--- Work item ---
From the records, pick out and copy each line containing "Zoom".

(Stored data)
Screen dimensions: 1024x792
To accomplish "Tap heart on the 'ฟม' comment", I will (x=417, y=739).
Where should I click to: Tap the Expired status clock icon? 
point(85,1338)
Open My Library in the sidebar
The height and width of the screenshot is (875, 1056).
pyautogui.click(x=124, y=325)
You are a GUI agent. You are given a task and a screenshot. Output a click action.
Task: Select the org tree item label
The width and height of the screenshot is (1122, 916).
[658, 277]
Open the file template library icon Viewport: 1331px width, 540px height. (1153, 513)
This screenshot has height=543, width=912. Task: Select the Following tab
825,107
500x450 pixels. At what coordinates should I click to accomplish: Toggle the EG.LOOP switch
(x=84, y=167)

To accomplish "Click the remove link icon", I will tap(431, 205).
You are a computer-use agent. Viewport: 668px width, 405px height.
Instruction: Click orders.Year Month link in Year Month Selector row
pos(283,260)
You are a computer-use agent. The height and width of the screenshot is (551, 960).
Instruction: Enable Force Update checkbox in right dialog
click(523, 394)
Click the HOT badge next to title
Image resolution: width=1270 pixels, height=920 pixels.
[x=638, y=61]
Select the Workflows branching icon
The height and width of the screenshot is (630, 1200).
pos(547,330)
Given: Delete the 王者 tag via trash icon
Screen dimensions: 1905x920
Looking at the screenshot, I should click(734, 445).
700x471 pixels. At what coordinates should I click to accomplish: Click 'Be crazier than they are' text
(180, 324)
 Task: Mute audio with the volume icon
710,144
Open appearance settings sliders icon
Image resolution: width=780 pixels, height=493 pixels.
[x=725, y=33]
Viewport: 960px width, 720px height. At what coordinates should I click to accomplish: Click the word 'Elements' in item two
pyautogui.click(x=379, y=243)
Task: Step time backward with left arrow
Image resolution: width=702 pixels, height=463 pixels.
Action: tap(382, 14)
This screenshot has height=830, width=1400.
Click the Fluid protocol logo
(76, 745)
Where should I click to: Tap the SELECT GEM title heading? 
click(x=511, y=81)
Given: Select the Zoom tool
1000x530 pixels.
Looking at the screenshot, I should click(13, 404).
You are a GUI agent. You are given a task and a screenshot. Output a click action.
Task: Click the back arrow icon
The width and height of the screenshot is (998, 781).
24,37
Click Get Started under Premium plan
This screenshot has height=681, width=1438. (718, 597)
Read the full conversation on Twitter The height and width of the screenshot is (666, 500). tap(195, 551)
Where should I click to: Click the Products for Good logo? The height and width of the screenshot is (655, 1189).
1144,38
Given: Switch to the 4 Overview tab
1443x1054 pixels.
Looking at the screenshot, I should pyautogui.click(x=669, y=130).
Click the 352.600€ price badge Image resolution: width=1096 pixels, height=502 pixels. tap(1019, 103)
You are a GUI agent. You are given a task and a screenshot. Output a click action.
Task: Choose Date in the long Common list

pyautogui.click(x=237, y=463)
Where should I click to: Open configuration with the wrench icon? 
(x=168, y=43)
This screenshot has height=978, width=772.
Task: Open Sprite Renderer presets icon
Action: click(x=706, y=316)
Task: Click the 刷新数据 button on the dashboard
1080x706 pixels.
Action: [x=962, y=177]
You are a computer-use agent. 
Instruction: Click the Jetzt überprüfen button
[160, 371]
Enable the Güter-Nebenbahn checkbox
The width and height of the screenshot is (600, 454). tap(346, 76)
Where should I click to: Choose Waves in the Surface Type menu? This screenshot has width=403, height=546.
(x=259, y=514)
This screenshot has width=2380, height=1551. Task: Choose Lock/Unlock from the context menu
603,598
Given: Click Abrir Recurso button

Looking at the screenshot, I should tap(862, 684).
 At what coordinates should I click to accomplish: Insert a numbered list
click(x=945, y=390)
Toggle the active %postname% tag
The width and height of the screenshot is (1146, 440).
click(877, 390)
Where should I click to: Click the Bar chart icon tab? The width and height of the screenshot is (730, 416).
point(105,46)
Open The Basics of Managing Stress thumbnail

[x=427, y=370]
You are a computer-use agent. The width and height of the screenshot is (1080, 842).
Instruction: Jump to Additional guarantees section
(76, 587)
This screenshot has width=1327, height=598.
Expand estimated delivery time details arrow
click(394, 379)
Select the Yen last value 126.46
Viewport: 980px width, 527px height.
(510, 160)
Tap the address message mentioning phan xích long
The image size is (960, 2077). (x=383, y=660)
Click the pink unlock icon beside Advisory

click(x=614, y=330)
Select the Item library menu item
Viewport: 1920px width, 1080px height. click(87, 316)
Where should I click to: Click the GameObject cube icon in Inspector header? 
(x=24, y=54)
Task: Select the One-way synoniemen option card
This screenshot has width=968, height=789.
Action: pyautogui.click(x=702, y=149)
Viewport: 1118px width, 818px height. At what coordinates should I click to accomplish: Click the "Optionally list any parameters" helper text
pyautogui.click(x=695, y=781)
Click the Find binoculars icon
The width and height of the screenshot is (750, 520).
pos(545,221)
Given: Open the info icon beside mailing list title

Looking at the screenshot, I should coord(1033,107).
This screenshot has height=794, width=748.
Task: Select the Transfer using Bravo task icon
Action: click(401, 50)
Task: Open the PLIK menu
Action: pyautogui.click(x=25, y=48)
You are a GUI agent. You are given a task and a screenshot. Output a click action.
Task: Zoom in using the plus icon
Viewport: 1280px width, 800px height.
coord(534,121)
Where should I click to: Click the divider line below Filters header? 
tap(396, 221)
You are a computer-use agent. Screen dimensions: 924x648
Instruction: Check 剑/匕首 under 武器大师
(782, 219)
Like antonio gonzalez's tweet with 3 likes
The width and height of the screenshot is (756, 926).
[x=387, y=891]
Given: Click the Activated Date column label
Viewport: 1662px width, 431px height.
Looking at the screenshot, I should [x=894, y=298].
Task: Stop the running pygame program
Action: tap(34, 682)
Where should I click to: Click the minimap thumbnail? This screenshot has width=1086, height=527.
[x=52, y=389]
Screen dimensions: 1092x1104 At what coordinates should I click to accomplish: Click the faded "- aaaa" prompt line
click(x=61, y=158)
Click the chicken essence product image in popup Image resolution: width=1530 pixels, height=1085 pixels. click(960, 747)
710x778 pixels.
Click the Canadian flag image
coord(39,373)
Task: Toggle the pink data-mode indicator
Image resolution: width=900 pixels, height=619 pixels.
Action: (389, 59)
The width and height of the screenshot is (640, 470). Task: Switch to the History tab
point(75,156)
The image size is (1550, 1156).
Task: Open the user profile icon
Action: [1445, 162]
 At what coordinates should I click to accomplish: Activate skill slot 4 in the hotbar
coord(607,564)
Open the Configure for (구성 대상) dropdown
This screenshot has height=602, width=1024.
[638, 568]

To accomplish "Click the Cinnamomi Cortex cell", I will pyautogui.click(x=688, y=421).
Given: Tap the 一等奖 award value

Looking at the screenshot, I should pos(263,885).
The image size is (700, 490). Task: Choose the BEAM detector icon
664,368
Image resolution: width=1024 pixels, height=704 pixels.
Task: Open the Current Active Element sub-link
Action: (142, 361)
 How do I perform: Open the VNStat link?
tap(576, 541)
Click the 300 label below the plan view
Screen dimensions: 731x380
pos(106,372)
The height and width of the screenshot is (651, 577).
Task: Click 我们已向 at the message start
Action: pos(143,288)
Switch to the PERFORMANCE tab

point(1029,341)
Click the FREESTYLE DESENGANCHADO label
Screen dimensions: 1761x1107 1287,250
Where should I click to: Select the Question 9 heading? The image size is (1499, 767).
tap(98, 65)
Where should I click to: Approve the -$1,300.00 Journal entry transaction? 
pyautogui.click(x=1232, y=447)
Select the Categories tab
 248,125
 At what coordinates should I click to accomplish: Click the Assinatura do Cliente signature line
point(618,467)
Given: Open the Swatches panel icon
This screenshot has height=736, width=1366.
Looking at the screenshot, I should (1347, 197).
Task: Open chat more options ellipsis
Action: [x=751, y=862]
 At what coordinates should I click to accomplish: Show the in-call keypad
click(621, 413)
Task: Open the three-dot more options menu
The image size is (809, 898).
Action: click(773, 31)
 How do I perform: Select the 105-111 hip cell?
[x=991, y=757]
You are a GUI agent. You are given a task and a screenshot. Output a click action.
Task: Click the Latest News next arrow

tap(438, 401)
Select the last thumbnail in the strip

--- Output ---
Given: Select the Zoom tool
Task: Zoom in using the plus icon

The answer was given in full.